An early photo of Ciboux Island, and the remarkable woman who took it.

CibouxIsland

The Twitter feed of the Nova Scotia Archives posted this photo today, with the caption, “Loading supplies at Ciboux Island, ca. 1937.” The supplies, one presumes, were bound for the manned lighthouse that once operated there, a facility long since replaced by an automated light tower.

Ciboux is the more northerly of the two Bird Islands: long, narrow outcroppings described by steep cliffs, and lying in a straight line off Cape Dauphin in Victoria County. They comprise one of the most important seabird sites in Nova Scotia, and are home to the largest colony of Great Cormorants in North America. Numerous other seabirds breed there, including the more common Double-crested Cormorants, Atlantic Puffins, Razorbills, Guillemots, and Kittiwakes.

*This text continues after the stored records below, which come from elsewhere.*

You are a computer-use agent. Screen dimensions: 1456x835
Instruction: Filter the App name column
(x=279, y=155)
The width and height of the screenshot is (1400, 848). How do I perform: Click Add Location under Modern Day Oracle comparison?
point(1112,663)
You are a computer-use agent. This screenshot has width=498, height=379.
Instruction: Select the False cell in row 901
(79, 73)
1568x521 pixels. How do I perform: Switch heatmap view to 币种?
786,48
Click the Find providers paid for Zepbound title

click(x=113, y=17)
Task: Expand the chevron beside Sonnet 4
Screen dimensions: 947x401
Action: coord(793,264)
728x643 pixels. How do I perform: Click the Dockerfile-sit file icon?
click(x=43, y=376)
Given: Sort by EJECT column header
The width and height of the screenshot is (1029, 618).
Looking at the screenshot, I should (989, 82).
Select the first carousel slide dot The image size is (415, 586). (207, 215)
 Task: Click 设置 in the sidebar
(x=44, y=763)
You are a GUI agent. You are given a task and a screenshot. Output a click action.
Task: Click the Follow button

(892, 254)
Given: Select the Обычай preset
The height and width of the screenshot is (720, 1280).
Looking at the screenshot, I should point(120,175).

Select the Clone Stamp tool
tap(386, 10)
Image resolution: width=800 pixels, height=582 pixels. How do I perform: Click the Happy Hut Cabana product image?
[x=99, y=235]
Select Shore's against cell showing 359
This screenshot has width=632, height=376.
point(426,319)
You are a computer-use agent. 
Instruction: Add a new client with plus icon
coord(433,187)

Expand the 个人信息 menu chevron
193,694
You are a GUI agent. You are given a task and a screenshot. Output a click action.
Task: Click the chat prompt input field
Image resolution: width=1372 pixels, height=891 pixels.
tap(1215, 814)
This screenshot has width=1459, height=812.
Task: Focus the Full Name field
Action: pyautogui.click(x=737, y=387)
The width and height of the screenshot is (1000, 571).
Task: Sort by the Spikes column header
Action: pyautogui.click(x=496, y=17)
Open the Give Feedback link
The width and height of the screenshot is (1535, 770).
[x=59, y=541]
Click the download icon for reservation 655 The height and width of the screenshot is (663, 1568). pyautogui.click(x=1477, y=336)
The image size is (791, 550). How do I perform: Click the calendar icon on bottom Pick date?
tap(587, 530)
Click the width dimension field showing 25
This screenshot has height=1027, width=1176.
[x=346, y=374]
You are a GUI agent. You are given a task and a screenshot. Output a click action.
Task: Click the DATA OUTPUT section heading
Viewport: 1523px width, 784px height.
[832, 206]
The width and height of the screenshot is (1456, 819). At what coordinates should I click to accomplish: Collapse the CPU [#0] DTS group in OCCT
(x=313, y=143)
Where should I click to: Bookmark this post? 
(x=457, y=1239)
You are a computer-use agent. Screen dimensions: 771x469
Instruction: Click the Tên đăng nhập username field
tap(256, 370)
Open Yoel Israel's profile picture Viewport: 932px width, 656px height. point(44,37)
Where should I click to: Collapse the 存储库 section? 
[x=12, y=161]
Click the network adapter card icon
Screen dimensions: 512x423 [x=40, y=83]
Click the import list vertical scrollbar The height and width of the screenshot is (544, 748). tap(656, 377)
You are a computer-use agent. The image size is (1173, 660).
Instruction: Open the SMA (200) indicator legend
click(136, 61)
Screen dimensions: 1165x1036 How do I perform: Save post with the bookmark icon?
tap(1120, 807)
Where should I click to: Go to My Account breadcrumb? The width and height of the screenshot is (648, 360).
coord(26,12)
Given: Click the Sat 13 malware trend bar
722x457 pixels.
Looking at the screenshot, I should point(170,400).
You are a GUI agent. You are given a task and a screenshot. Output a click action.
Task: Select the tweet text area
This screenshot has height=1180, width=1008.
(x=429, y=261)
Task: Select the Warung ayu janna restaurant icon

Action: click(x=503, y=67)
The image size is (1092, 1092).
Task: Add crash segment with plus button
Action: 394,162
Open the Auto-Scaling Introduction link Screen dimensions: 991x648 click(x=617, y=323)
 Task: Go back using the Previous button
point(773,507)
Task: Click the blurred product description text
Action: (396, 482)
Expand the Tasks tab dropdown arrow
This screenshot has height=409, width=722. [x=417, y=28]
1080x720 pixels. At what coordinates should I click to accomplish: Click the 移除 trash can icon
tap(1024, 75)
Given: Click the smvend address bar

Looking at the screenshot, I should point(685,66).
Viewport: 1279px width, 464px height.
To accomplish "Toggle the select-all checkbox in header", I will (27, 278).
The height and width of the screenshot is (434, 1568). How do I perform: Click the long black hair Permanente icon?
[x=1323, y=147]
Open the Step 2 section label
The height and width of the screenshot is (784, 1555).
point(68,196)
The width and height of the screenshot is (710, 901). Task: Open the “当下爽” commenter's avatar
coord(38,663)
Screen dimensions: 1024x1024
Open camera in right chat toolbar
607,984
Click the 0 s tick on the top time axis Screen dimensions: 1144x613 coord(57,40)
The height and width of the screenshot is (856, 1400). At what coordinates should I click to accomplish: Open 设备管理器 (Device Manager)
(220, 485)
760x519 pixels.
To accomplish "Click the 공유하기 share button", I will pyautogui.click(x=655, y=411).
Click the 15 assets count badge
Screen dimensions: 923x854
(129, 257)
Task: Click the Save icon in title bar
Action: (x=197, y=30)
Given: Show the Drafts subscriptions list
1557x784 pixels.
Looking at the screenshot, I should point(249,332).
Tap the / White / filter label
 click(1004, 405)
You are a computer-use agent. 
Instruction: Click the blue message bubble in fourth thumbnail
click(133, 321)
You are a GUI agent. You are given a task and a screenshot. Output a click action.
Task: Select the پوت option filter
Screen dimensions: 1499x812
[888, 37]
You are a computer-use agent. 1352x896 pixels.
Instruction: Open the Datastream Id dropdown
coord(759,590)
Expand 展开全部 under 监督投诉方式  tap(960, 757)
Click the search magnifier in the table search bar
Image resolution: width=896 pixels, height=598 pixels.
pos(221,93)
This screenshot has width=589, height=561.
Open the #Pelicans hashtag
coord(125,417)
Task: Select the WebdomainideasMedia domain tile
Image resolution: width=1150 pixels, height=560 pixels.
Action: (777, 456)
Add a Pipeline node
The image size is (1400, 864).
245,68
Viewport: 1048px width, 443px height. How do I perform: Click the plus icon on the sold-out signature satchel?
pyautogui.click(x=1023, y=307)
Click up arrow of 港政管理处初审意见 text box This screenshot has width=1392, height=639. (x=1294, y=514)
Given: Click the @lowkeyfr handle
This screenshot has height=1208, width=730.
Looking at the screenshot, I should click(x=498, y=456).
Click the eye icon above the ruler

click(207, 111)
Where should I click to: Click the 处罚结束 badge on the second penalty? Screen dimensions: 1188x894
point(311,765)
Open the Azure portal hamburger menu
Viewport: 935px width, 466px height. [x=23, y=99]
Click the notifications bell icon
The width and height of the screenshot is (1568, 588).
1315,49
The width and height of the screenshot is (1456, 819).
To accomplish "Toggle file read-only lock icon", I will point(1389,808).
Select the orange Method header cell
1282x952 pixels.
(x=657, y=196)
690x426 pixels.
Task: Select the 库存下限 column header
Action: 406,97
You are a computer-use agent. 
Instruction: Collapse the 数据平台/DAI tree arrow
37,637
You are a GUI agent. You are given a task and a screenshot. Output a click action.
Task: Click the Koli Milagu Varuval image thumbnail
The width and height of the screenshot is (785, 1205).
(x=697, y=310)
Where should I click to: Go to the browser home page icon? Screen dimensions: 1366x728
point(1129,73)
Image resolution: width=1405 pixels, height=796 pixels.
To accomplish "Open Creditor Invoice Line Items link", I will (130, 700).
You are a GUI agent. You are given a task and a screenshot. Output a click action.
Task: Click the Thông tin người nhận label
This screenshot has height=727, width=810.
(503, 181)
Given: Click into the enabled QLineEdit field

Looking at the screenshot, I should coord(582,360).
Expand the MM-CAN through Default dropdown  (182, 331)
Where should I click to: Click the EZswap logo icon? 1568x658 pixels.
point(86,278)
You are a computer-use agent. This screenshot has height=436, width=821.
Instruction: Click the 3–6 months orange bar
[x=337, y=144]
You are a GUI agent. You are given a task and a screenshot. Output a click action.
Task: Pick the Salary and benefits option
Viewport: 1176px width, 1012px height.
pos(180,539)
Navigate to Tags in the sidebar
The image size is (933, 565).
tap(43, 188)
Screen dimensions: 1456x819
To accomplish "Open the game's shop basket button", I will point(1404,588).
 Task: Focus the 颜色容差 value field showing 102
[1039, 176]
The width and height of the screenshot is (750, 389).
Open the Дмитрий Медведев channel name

The province designated the islands as a protected wildlife area in 2009, and severely restricts access.

Clarissa Achibald (Clara) DennisNearly as interesting as the islands is the photographer, Clarissa Archibald “Clara” Dennis (1881-1958), pictured at left, a remarkable Nova Scotia woman who was, as Lauren Oostveen notes, “one of the province´s first travel writers, and the first woman to write extensively about Nova Scotia from a personal perspective.”

Dennis wrote two travelogues about Nova Scotia, Down in Nova Scotia (1934) and More about Nova Scotia (1937); and one about Cape Breton, Cape Breton Over (1942). She was the daughter of Independent-Conservative Sen. William Dennis, editor-in-chief and president of the Halifax Herald from 1890 until his death in 1920; and of Agnes (Miller) Dennis, a community leader active in progressive women’s circles, and keen on improving conditions for disadvantaged women and children. (The current Chronicle Herald publisher, Sarah Dennis, is, if my calculations are correct, Clara’s first cousin twice removed.)

A biographical sketch in the Nova Scotia Archives describes Dennis’s writing as, “very much a product of its time and place.”

[S]he had an observant eye, a keen sense of popular history, and a conversational writing style with a cadence and charm all its own. Hardly significant today, her books nevertheless captured a Nova Scotia that exists no more. Working in the inter-war years and travelling the province at the time of the Great Depression, Clara met many people, saw many things, and was relentlessly optimistic in her observations. Critical analysis was not part of her agenda.

Dennis had a particular interest in the province’s Mi’kmaq. From a series of interviews in the 1920s, she transcribed the life story of Jerry Lonecloud, a Mi’kmaq guide, lumberer, showman, and herbalist who is sometimes described as the first Mi’kmaq ethnographer (based on Dennis’s interviews).

Upon Dennis’s death in 1958, the historical importance of her papers went unrecognized, and many were lost. Her photographs, however, did survive. The Nova Scotia Archives maintains a searchable online trove of more than 2500 images, including the one of Ciboux Island, above. Most were taken between 1930 and 1940. Anyone interested in Nova Scotia history and culture will find the collection irresistible.